Planners have recommended a revised application to build four wind turbines in north Dorset be approved.
In 2009, councillors rejected an application from Ecotricity to build six 394ft (120m) turbines in Silton.
Their ruling went against their own planning officer's recommendation to approve the turbines, which campaigners said would be noisy and too near homes.
Ecotricity said it was pleased with the new recommendation.

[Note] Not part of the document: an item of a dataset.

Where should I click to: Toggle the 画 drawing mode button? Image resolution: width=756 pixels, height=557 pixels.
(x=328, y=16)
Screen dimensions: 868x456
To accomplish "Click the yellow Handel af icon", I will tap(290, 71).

Save Our Silton action group said it was disappointed.
James Lytton-Trevors, the North Dorset District Council planning officer responsible for the report, told BBC News: "The recommendation is to grant planning permission subject to conditions.

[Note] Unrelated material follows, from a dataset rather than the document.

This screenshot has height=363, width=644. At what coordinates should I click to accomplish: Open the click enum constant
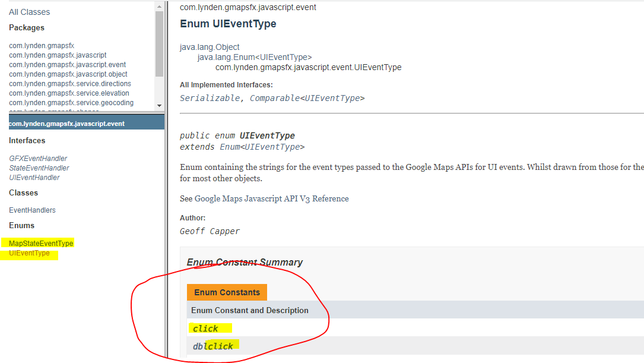click(205, 329)
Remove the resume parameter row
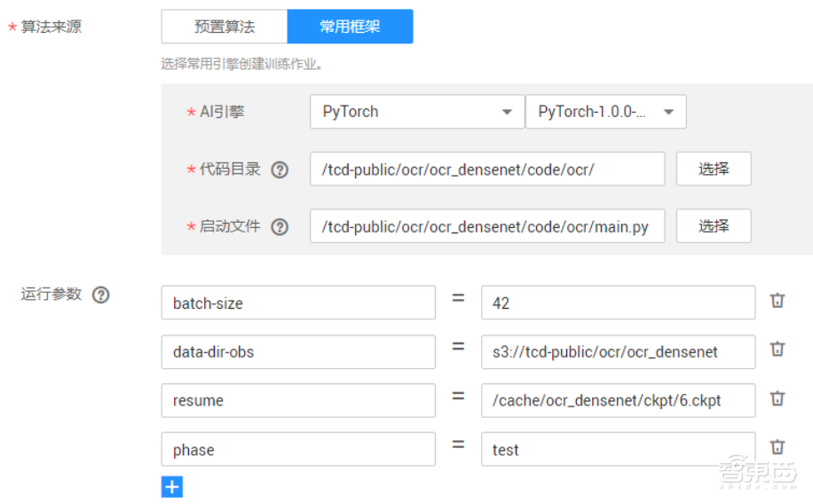 pos(777,398)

"There is some visual impact on the landscape but the benefits of renewable energy outweigh the impacts that have been identified."
Mike Cheshire, spokesperson for Ecotricity, said: "We're obviously pleased that, for the second time, North Dorset District Council has evaluated our application against the UK's strict planning regulations and officially recommends that it is approved.
"We've listened very carefully to local concerns, and adapted the proposal to four windmills from six as a result."
Save our Silton (SOS) has argued that the new application "does not address the impact on the landscape, the proximity to houses and the noise".
It said it would present its case against the application at a public meeting of the local authority's development control committee, at the Riversmeet Community Centre in Gillingham on 1 March.
Chris Langham, chairman of SOS, told BBC News: "We are disappointed but we are not surprised.
"The visual impact [on the landscape] will be enormous.
"We support renewable energy but this windfarm would generate well below the national average, our experts say."
Ecotricity says the nearest turbine will be more than 1km (1,100 yards) away from Silton village.